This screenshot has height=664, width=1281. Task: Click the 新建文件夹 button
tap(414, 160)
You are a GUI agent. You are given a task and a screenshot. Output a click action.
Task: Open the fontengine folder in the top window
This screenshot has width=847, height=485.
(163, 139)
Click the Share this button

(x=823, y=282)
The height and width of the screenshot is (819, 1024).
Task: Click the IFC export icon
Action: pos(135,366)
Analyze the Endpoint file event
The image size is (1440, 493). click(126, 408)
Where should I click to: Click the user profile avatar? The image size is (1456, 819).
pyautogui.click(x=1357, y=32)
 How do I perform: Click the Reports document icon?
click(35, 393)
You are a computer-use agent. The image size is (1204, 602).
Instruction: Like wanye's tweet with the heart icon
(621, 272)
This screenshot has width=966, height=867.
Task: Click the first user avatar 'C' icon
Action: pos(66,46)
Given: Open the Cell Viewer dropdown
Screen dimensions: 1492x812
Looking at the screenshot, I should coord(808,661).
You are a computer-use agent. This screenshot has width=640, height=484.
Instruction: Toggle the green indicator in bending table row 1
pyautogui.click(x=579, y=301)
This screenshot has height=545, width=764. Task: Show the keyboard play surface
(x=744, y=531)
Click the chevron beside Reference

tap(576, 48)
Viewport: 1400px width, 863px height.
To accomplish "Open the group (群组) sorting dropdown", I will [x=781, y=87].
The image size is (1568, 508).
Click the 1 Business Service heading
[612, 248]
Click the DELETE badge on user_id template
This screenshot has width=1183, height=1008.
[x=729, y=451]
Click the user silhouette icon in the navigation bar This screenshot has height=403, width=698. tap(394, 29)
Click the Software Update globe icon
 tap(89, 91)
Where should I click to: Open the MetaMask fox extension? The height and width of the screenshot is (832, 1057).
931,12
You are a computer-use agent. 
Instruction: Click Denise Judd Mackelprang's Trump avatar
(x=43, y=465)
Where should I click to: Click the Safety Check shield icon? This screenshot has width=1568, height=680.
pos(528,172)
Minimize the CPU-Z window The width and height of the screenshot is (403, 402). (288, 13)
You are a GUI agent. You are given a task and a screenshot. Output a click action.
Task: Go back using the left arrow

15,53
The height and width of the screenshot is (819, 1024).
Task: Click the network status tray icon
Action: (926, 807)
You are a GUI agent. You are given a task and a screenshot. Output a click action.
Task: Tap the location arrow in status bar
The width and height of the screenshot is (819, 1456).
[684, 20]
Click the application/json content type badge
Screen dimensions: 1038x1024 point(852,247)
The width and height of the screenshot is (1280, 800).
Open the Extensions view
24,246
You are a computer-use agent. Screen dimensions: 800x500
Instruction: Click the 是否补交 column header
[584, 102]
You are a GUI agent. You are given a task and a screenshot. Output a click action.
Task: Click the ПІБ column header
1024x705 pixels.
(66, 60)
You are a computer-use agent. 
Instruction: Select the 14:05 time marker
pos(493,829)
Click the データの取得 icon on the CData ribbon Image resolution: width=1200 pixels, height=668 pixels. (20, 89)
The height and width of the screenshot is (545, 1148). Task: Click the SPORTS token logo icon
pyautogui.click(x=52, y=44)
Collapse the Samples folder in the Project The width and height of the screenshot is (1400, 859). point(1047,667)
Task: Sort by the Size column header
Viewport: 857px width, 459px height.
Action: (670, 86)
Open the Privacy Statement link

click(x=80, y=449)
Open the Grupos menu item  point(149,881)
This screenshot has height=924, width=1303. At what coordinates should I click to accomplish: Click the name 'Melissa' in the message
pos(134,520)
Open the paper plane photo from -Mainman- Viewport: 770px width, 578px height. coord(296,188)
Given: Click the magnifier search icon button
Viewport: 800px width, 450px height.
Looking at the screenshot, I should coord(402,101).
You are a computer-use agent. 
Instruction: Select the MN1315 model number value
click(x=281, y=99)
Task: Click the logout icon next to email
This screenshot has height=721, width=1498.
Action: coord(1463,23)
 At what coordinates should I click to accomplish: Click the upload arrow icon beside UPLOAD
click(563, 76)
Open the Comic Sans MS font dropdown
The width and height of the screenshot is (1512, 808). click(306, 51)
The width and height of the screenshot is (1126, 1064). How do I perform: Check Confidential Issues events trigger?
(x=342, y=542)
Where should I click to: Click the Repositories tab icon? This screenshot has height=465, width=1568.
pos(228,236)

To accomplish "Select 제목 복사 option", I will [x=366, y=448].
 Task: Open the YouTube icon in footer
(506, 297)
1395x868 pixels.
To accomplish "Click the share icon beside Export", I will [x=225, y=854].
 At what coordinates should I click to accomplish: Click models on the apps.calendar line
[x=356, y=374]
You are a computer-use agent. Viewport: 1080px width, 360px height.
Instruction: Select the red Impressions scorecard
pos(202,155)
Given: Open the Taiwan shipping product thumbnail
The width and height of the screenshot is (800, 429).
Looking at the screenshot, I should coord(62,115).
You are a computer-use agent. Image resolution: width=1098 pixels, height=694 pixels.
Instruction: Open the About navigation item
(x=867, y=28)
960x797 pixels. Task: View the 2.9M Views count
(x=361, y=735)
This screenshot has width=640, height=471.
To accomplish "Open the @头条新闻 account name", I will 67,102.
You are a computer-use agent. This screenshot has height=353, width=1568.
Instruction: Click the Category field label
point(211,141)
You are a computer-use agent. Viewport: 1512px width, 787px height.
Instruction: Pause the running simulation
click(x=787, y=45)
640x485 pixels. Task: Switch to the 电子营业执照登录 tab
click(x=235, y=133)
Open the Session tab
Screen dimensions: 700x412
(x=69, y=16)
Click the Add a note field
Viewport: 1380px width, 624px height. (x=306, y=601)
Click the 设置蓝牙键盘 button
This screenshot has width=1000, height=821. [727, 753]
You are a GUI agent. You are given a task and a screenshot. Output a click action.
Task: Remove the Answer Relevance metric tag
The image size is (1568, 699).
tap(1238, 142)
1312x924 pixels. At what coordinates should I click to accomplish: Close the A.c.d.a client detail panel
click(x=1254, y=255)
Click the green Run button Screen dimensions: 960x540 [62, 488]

^^^^^^^^^^^^^^^^

Please write out all the rows above again, swapping "computer-use agent" for "desktop assistant" and leaving everything else unchanged.

§ **Full solution**:
This screenshot has height=664, width=1281. Task: Click the 新建文件夹 button
tap(414, 160)
You are a GUI agent. You are given a task and a screenshot. Output a click action.
Task: Open the fontengine folder in the top window
This screenshot has width=847, height=485.
(163, 139)
Click the Share this button

(x=823, y=282)
The height and width of the screenshot is (819, 1024).
Task: Click the IFC export icon
Action: pos(135,366)
Analyze the Endpoint file event
The image size is (1440, 493). click(126, 408)
Where should I click to: Click the user profile avatar? The image size is (1456, 819).
pyautogui.click(x=1357, y=32)
 How do I perform: Click the Reports document icon?
click(35, 393)
You are a desktop assistant. The image size is (1204, 602).
Instruction: Like wanye's tweet with the heart icon
(621, 272)
This screenshot has width=966, height=867.
Task: Click the first user avatar 'C' icon
Action: pos(66,46)
Given: Open the Cell Viewer dropdown
Screen dimensions: 1492x812
Looking at the screenshot, I should coord(808,661).
You are a desktop assistant. This screenshot has width=640, height=484.
Instruction: Toggle the green indicator in bending table row 1
pyautogui.click(x=579, y=301)
This screenshot has height=545, width=764. Task: Show the keyboard play surface
(x=744, y=531)
Click the chevron beside Reference

tap(576, 48)
Viewport: 1400px width, 863px height.
To accomplish "Open the group (群组) sorting dropdown", I will [x=781, y=87].
The image size is (1568, 508).
Click the 1 Business Service heading
[612, 248]
Click the DELETE badge on user_id template
This screenshot has width=1183, height=1008.
[x=729, y=451]
Click the user silhouette icon in the navigation bar This screenshot has height=403, width=698. tap(394, 29)
Click the Software Update globe icon
 tap(89, 91)
Where should I click to: Open the MetaMask fox extension? The height and width of the screenshot is (832, 1057).
931,12
You are a desktop assistant. 
Instruction: Click Denise Judd Mackelprang's Trump avatar
(x=43, y=465)
Where should I click to: Click the Safety Check shield icon? This screenshot has width=1568, height=680.
pos(528,172)
Minimize the CPU-Z window The width and height of the screenshot is (403, 402). (288, 13)
You are a GUI agent. You are given a task and a screenshot. Output a click action.
Task: Go back using the left arrow

15,53
The height and width of the screenshot is (819, 1024).
Task: Click the network status tray icon
Action: (926, 807)
You are a GUI agent. You are given a task and a screenshot. Output a click action.
Task: Tap the location arrow in status bar
The width and height of the screenshot is (819, 1456).
[684, 20]
Click the application/json content type badge
Screen dimensions: 1038x1024 point(852,247)
The width and height of the screenshot is (1280, 800).
Open the Extensions view
24,246
You are a desktop assistant. Screen dimensions: 800x500
Instruction: Click the 是否补交 column header
[584, 102]
You are a GUI agent. You are given a task and a screenshot. Output a click action.
Task: Click the ПІБ column header
1024x705 pixels.
(66, 60)
You are a desktop assistant. 
Instruction: Select the 14:05 time marker
pos(493,829)
Click the データの取得 icon on the CData ribbon Image resolution: width=1200 pixels, height=668 pixels. (20, 89)
The height and width of the screenshot is (545, 1148). Task: Click the SPORTS token logo icon
pyautogui.click(x=52, y=44)
Collapse the Samples folder in the Project The width and height of the screenshot is (1400, 859). point(1047,667)
Task: Sort by the Size column header
Viewport: 857px width, 459px height.
Action: (670, 86)
Open the Privacy Statement link

click(x=80, y=449)
Open the Grupos menu item  point(149,881)
This screenshot has height=924, width=1303. At what coordinates should I click to accomplish: Click the name 'Melissa' in the message
pos(134,520)
Open the paper plane photo from -Mainman- Viewport: 770px width, 578px height. coord(296,188)
Given: Click the magnifier search icon button
Viewport: 800px width, 450px height.
Looking at the screenshot, I should coord(402,101).
You are a desktop assistant. 
Instruction: Select the MN1315 model number value
click(x=281, y=99)
Task: Click the logout icon next to email
This screenshot has height=721, width=1498.
Action: coord(1463,23)
 At what coordinates should I click to accomplish: Click the upload arrow icon beside UPLOAD
click(563, 76)
Open the Comic Sans MS font dropdown
The width and height of the screenshot is (1512, 808). click(306, 51)
The width and height of the screenshot is (1126, 1064). How do I perform: Check Confidential Issues events trigger?
(x=342, y=542)
Where should I click to: Click the Repositories tab icon? This screenshot has height=465, width=1568.
pos(228,236)

To accomplish "Select 제목 복사 option", I will [x=366, y=448].
 Task: Open the YouTube icon in footer
(506, 297)
1395x868 pixels.
To accomplish "Click the share icon beside Export", I will [x=225, y=854].
 At what coordinates should I click to accomplish: Click models on the apps.calendar line
[x=356, y=374]
You are a desktop assistant. Viewport: 1080px width, 360px height.
Instruction: Select the red Impressions scorecard
pos(202,155)
Given: Open the Taiwan shipping product thumbnail
The width and height of the screenshot is (800, 429).
Looking at the screenshot, I should coord(62,115).
You are a desktop assistant. Image resolution: width=1098 pixels, height=694 pixels.
Instruction: Open the About navigation item
(x=867, y=28)
960x797 pixels. Task: View the 2.9M Views count
(x=361, y=735)
This screenshot has width=640, height=471.
To accomplish "Open the @头条新闻 account name", I will 67,102.
You are a desktop assistant. This screenshot has height=353, width=1568.
Instruction: Click the Category field label
point(211,141)
You are a desktop assistant. Viewport: 1512px width, 787px height.
Instruction: Pause the running simulation
click(x=787, y=45)
640x485 pixels. Task: Switch to the 电子营业执照登录 tab
click(x=235, y=133)
Open the Session tab
Screen dimensions: 700x412
(x=69, y=16)
Click the Add a note field
Viewport: 1380px width, 624px height. (x=306, y=601)
Click the 设置蓝牙键盘 button
This screenshot has width=1000, height=821. [727, 753]
You are a GUI agent. You are given a task and a screenshot. Output a click action.
Task: Remove the Answer Relevance metric tag
The image size is (1568, 699).
tap(1238, 142)
1312x924 pixels. At what coordinates should I click to accomplish: Close the A.c.d.a client detail panel
click(x=1254, y=255)
Click the green Run button Screen dimensions: 960x540 [62, 488]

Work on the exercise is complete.